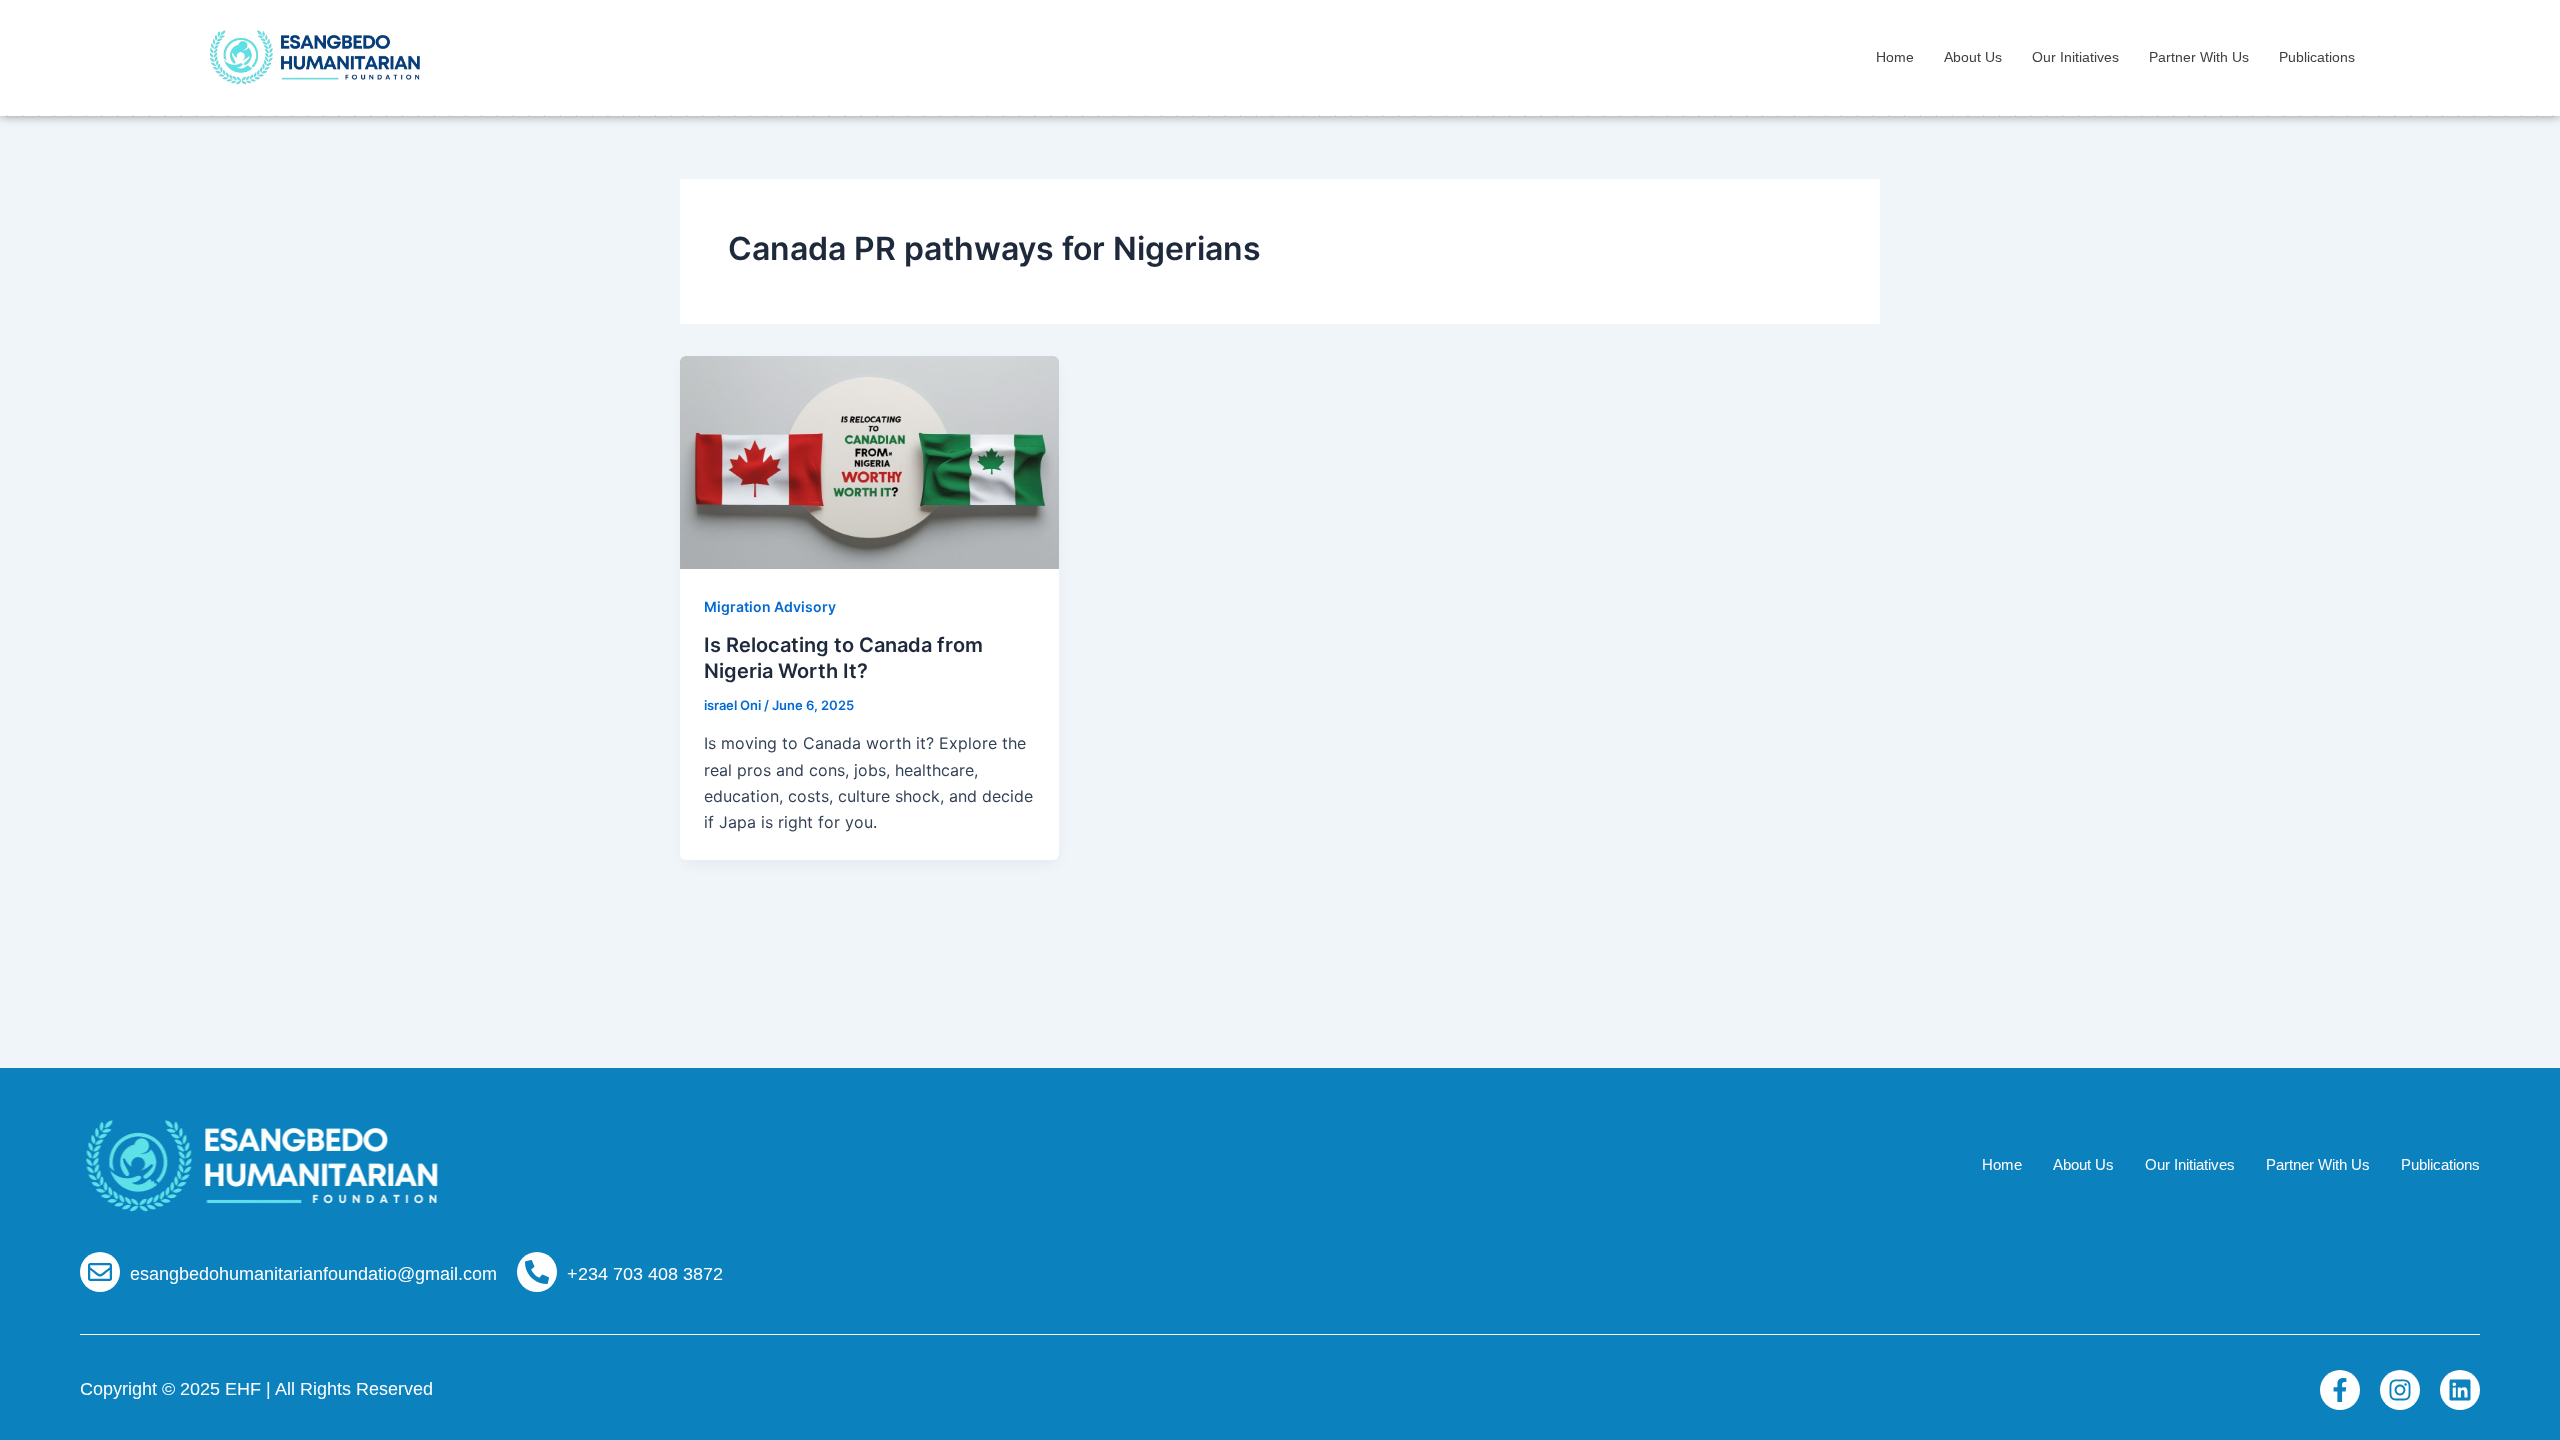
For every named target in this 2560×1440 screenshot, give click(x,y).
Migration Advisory (770, 606)
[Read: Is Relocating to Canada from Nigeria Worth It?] (869, 460)
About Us (1973, 57)
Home (1895, 57)
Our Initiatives (2075, 57)
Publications (2317, 57)
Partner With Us (2199, 57)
——
§ Aim of the task: Would you print the whole listing exactly, omitting the pictures?

§ Task response:
For every named target in this 2560×1440 screenshot, give click(x,y).
Migration Advisory (770, 606)
[Read: Is Relocating to Canada from Nigeria Worth It?] (869, 460)
About Us (1973, 57)
Home (1895, 57)
Our Initiatives (2075, 57)
Publications (2317, 57)
Partner With Us (2199, 57)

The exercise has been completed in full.